# Task description:
Reproduce word for word every line from the one containing "Given: Click the TASS logo" through the end of the items, including both ends. Leave the pictures out.

# Extracted records:
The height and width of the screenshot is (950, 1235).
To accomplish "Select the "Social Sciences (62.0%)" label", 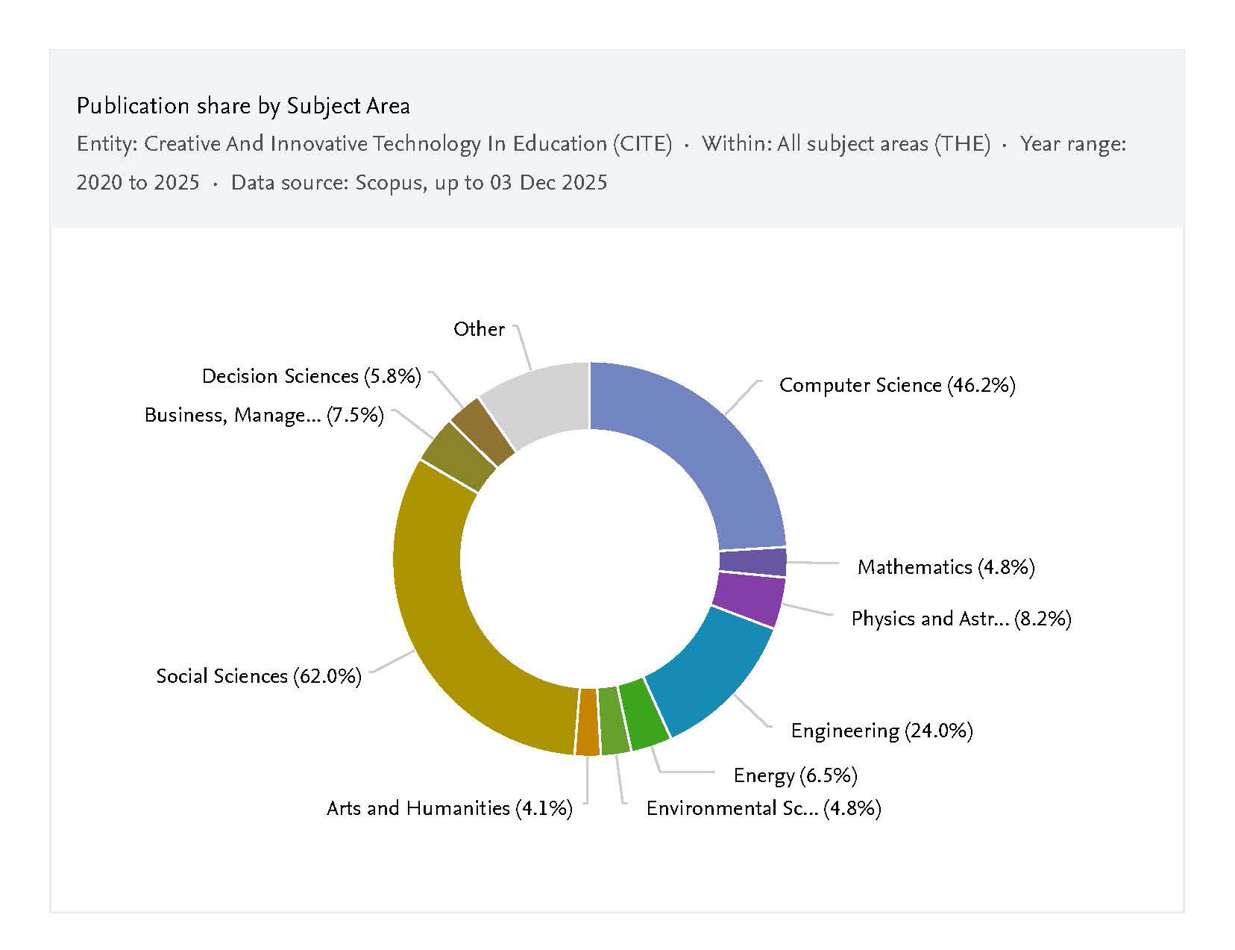I will click(259, 676).
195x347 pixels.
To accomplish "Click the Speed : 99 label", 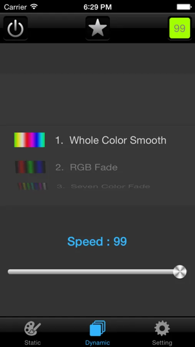I will (97, 241).
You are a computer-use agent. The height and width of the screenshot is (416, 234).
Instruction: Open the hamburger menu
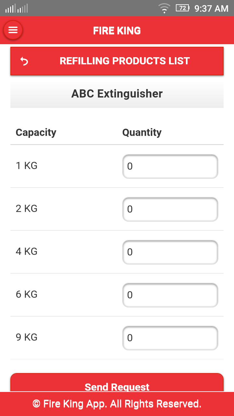click(x=13, y=30)
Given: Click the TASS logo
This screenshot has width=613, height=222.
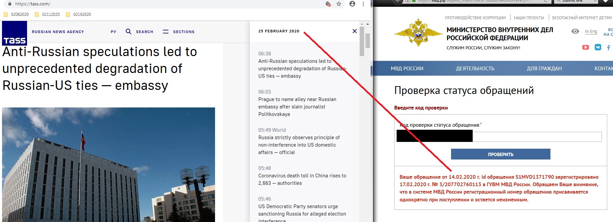Looking at the screenshot, I should pos(15,33).
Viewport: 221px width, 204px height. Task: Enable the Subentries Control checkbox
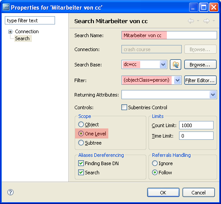click(x=124, y=107)
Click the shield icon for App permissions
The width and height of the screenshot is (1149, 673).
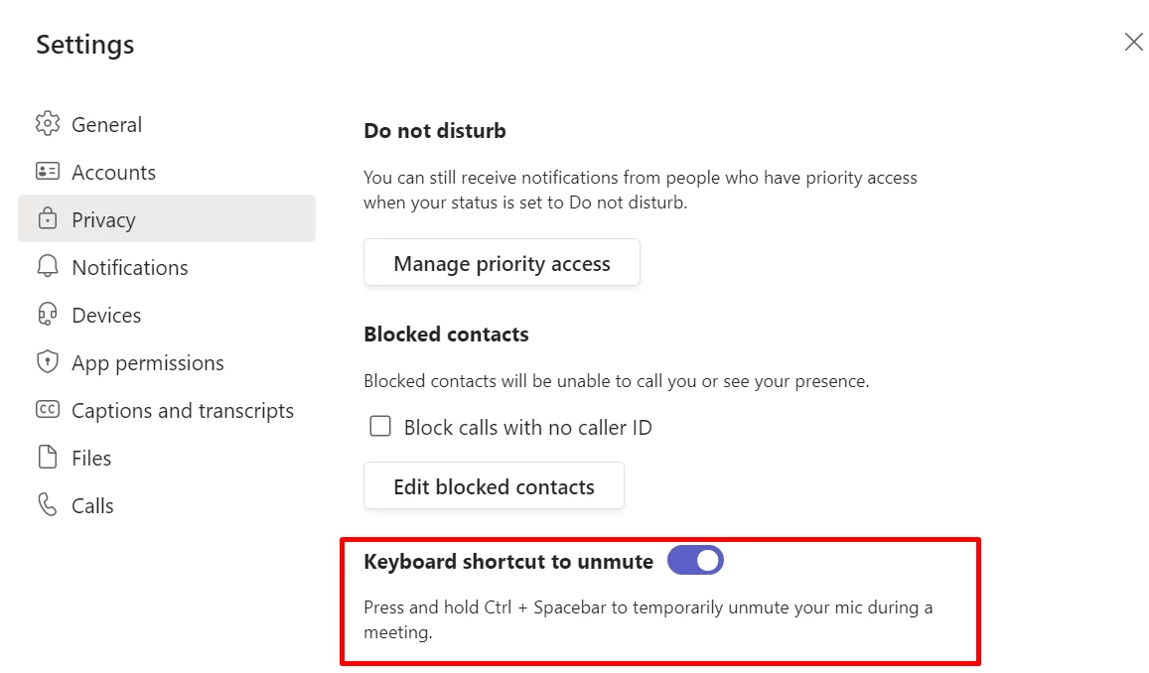[x=47, y=362]
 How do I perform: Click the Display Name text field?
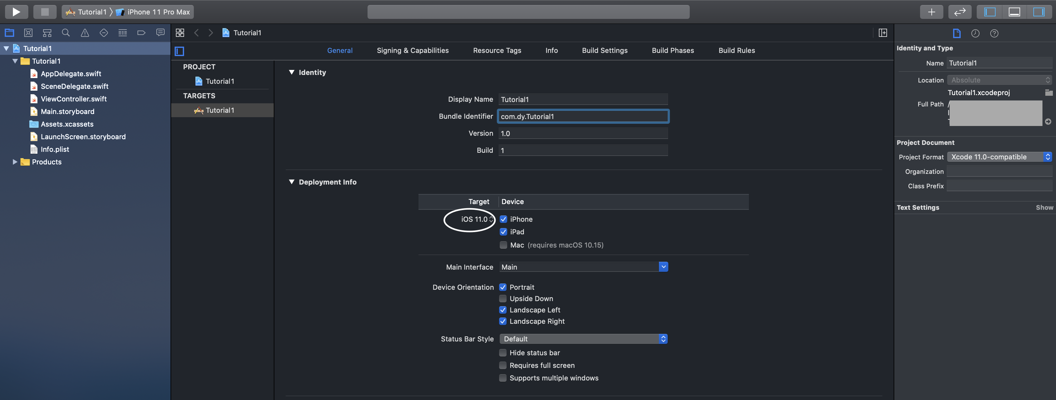coord(583,99)
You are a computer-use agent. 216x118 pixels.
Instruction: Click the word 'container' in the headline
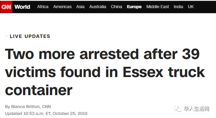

# Exercise solution:
Given: Click the TASS logo
This screenshot has width=613, height=222.
Looking at the screenshot, I should pos(15,33).
Viewport: 221px width, 204px height. Task: Enable the Subentries Control checkbox
click(x=124, y=107)
Click the shield icon for App permissions
The width and height of the screenshot is (1149, 673).
[x=47, y=362]
 How do I perform: Click the Display Name text field?
coord(583,99)
You are a computer-use agent. 216x118 pixels.
Instruction: Click the word 'container' in the headline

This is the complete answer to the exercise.